_Activity_
Count every line below that holds "computer". Number only.

Collected data:
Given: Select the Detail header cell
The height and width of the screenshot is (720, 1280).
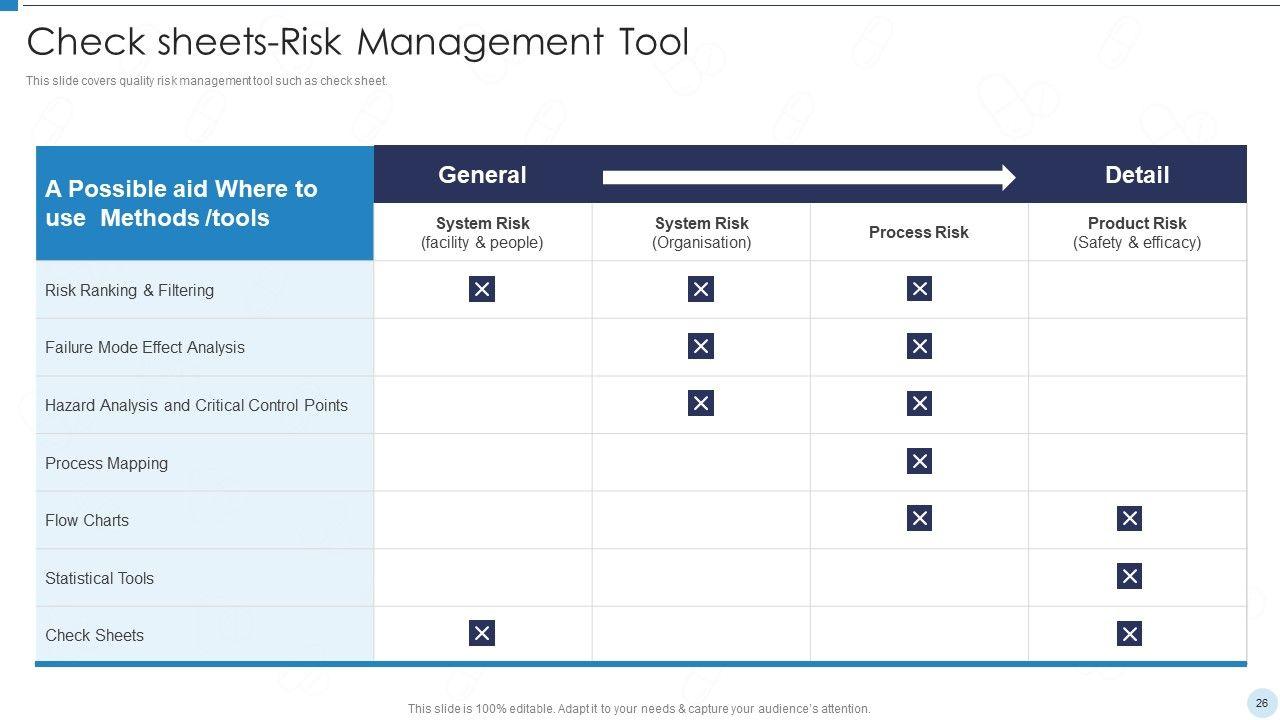Looking at the screenshot, I should [1137, 175].
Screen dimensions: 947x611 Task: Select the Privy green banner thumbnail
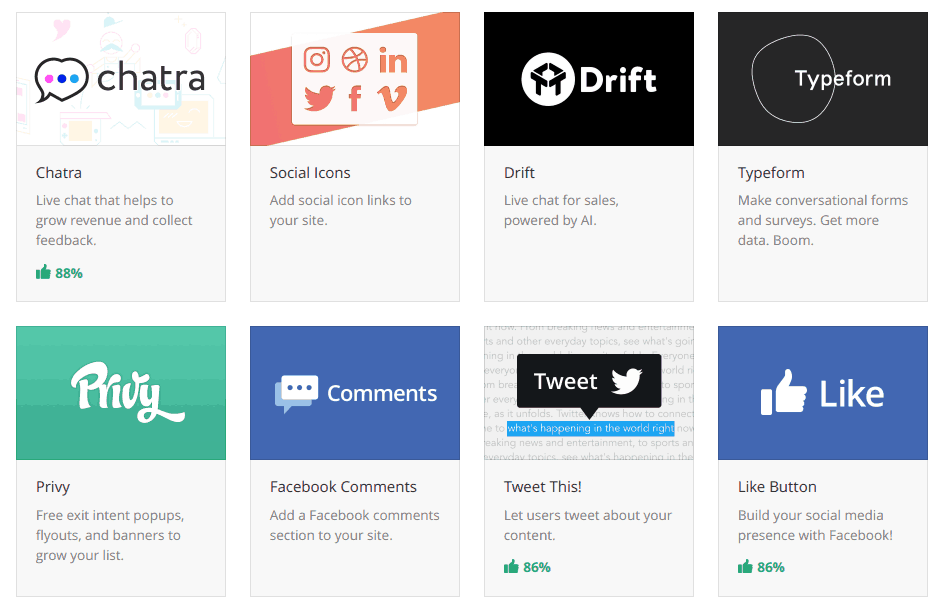click(x=121, y=393)
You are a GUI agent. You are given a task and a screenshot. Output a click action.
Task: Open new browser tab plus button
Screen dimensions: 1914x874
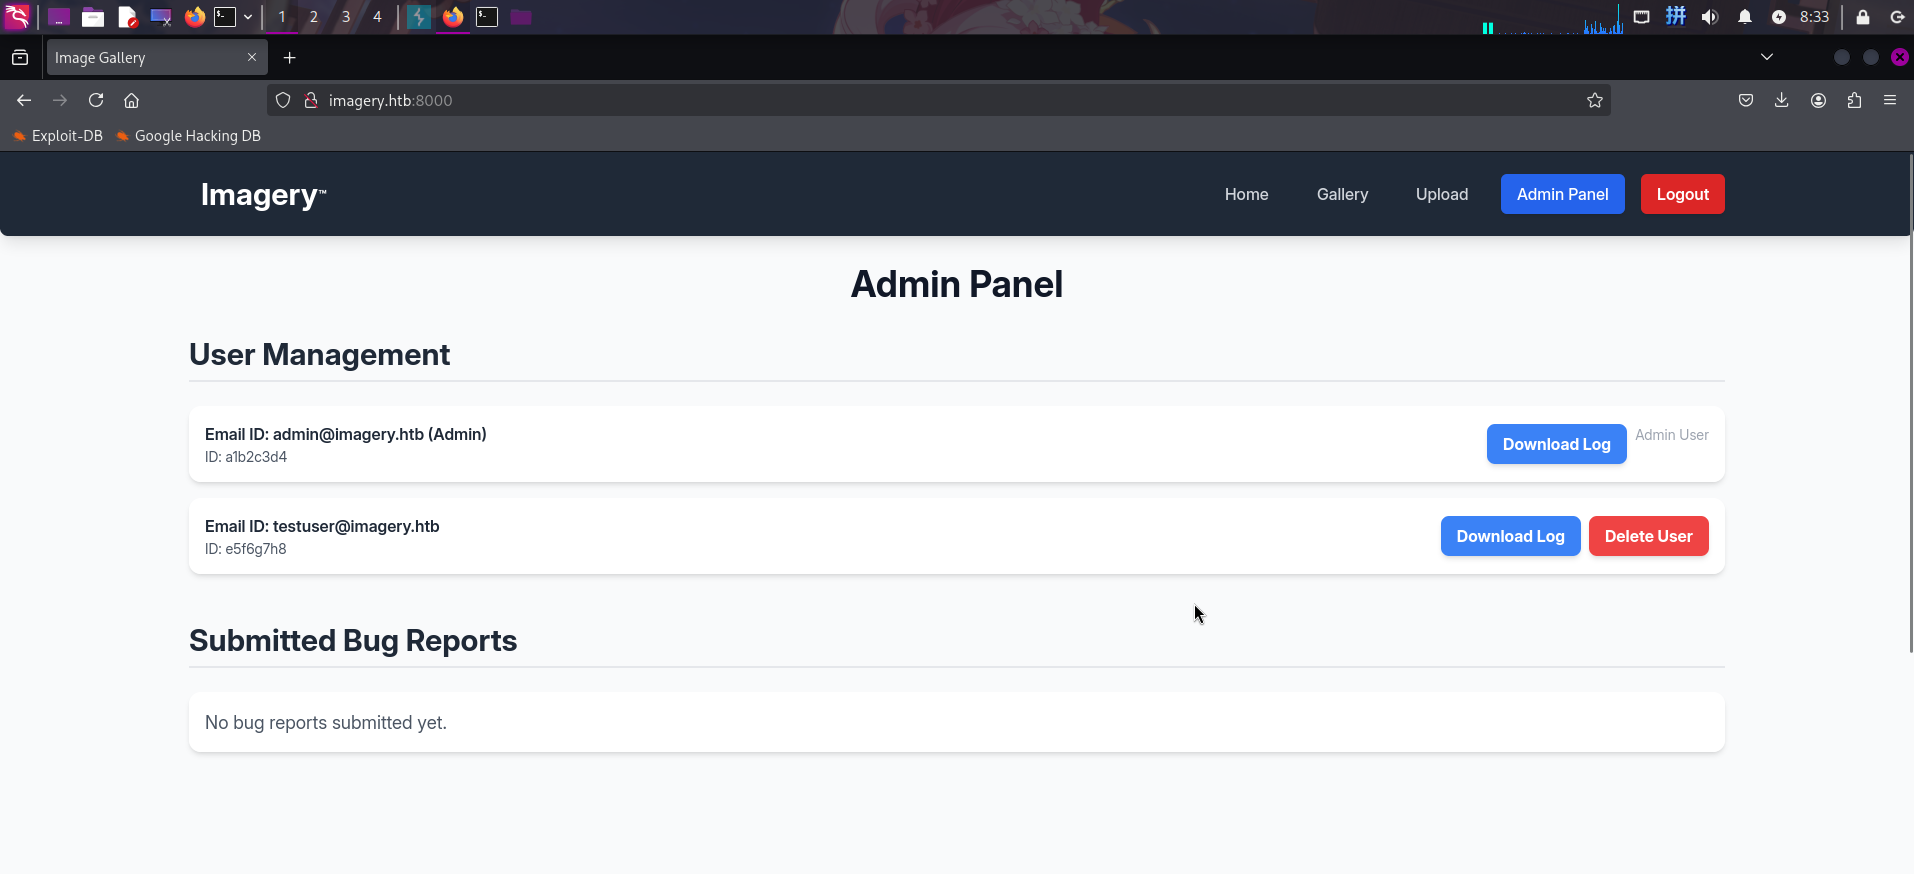point(290,58)
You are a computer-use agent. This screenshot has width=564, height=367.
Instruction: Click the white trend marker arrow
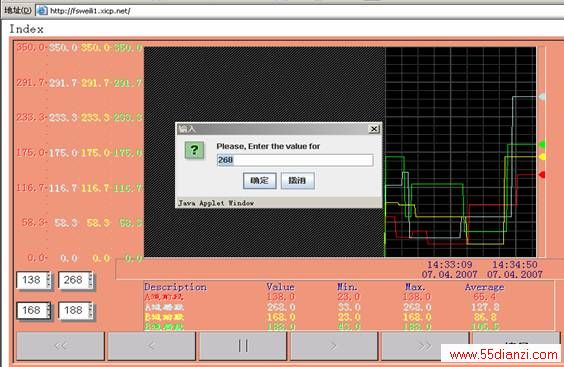(x=542, y=96)
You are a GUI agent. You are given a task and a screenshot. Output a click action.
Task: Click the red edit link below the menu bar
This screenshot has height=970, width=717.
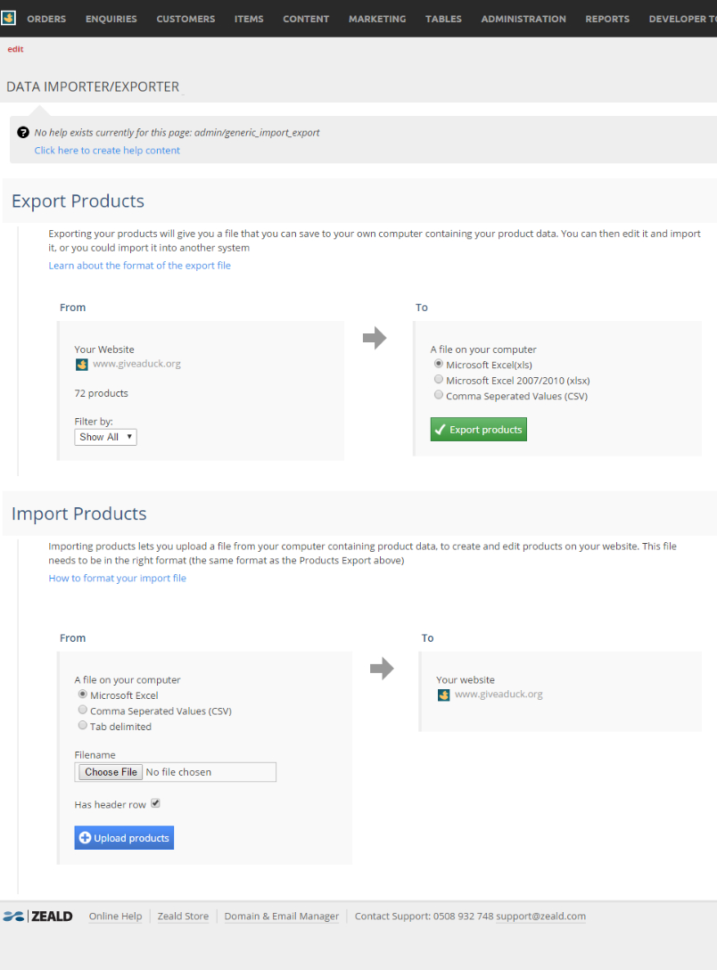[14, 49]
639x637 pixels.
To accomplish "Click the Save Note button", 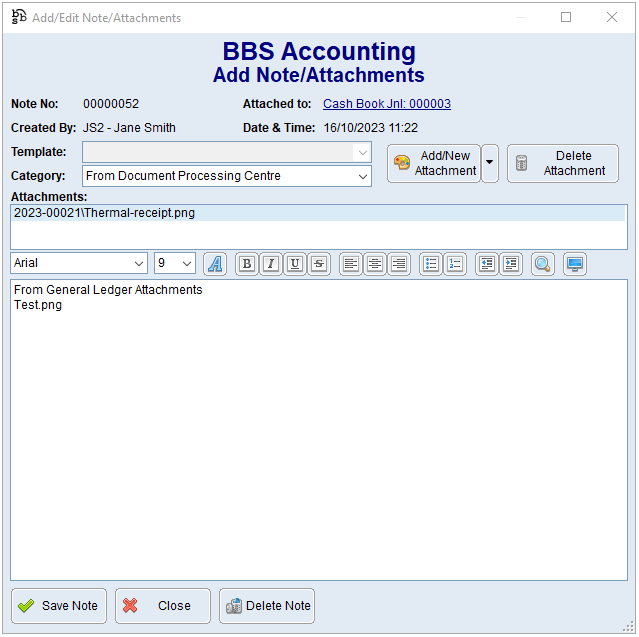I will 59,606.
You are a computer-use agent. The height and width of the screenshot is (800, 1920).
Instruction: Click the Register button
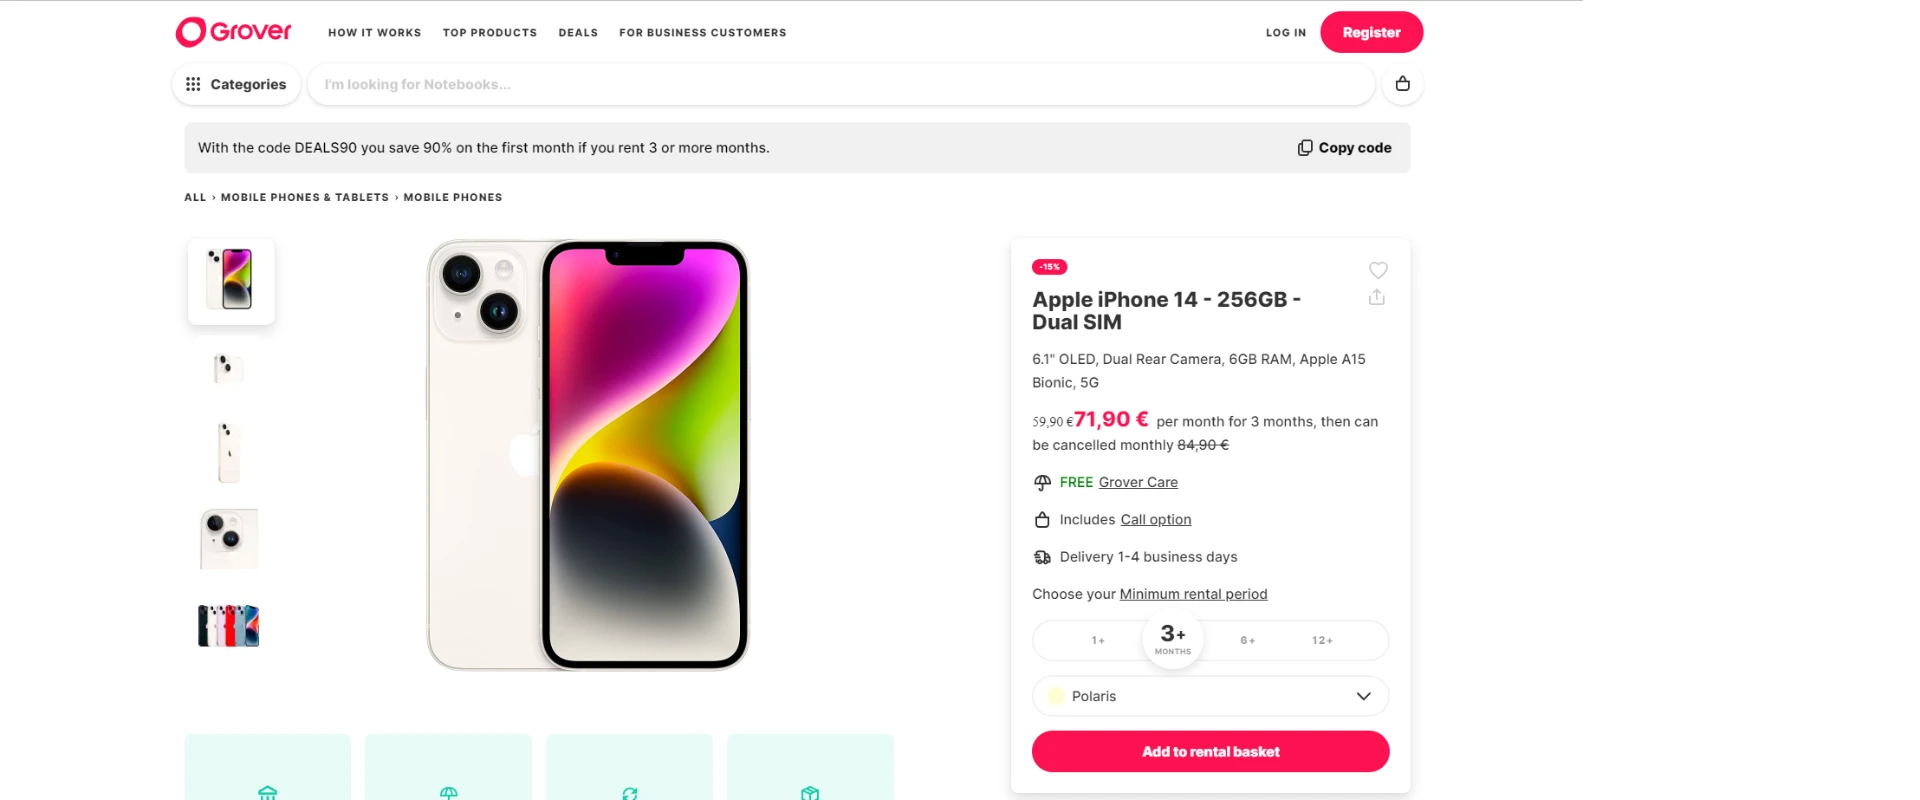coord(1371,32)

_The answer_
2